Discworld QOTD, from Eric
“The captain glared at him. The sergeant put on the poker face that has been handed down from NCO to NCO ever since one protoamphibian told another, lower-ranking protoamphibian to muster a squad of newts and Take That Beach.”
I'm so glad I grew up at the age where I was able to read each Discworld book as they were coming out.
All through my childhood and teenage years I read them again and again and again.
So much of my moral outlook comes from those stories and those characters.
So many good quotes. I started reading his Discworld series in middle school. Someone that good with words and rather philosophical at that formative age? Yeah, I was greatly influenced by his wit, empathy, and rage at how the world is.
This is wonderful, thank you! Lately I’ve started insisting that whether there’s actually any justice or mercy in the Universe is not the point, because if there isn’t we have to invent it anyway
I had a conversation with a library patron, years ago. She always insisted on nonfiction only. She said her parents had taught her to face reality. I said sometime fiction/fantasy can tell the truth like nothing else and asked if there's anything more true than Romeo and Juliet. But it's fiction.
If I ever have children, I’ve planned to avoid lying to them about things like santa clause, tooth fairy, etc. I figured there’s enough wonder in the world without lying about reality. Leave it to Terry Pratchett to have me questioning that. 🤔
That’s good news for me. When I was young, I devised traps to catch Santa, and alert me with wires leading to bells in my room, so I could confirm if it was really him or my parents. My traps weren’t sophisticated enough though. lol
Haha I felt similarly shocked that my parents put so much effort into tricking me 😂 I’ve grown to wonder how much of that effort is for the parents rather than the children.

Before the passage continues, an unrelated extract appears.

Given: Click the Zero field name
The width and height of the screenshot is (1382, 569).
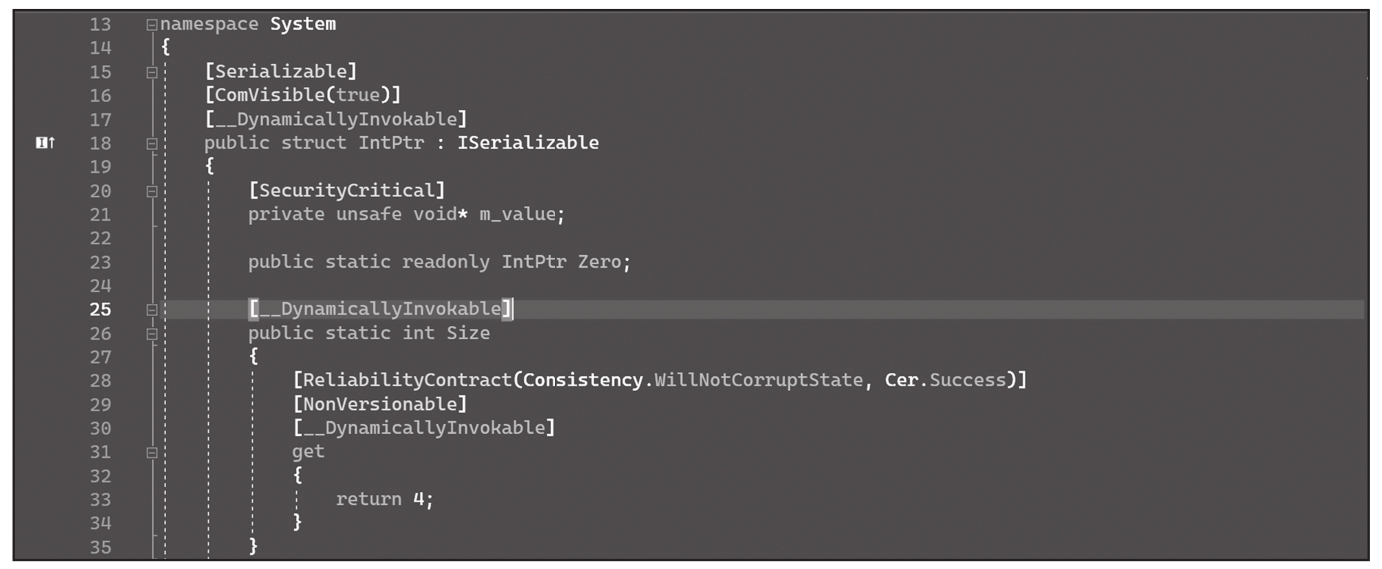Looking at the screenshot, I should 599,262.
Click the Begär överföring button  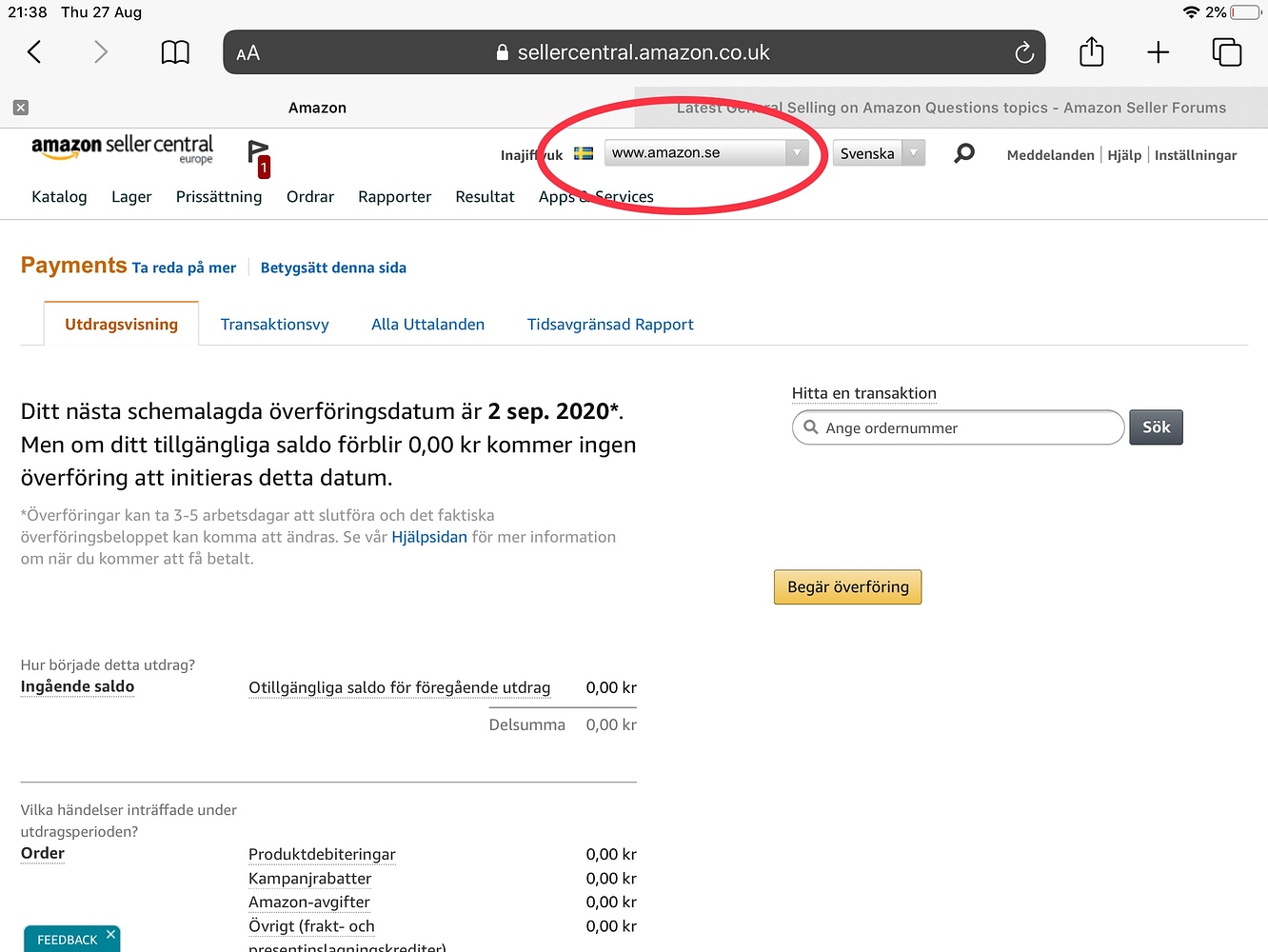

I went the same way. We played Santa as a game we were all part of, but I wanted them to know I would never deliberately lie to them about anything important. You can use the story to teach without Believing the story.
I feel the same, though I still think there's a better way to go about it.
In The Folklore of Discworld, Pratchett and Simpson make a point about how popular culture homogenizes folklore, which they aregue detracts from it. So if I have kids, I might just focus on the more obscure Santa myths.
... Not necessarily the crazy ones like Krampus, but the idea that Santa is himself an elf and less than a foot tall. I would challenge the "mainstream" concept of Santa so that they argue with other kids about what he's like instead of whether he's real.
Usually read TSA- @theauthorguy.bsky.social is my favorite!- but this year I'm reading Xmas horror stories & it reminds me of the Hot blood collections
I thought that was you!
Got an invite code last month, still struggling with the lack of drafts or landscape mode & recent end-of-post clipping but I'm working on it!
Joined mastodon last year & mostly been there lately
The local server thing on Mastadon messed me up. I could never get the sense of a conversation going on there. May be that I followed too many people too soon -- and most of them seemed to be techies who constantly talked about stuff I didn't understand.
Among the most interesting sections in the entire series that. The moral core at the heart of Pratchett’s fiction is the thing that doesn’t get talked about - but it’s essential to why those books work.
I once quoted those first couple of lines for a social anthropology paper for University, and not only did I get an A+, but my Professor singled out the quote for praise. 😇😌
Brilliant quote, I'd forgotten it, thx. Pratchett was and is wonderful. I've got a soft spot for Weatherwax & for Vimes, but - and this is strange to write - Death is great too.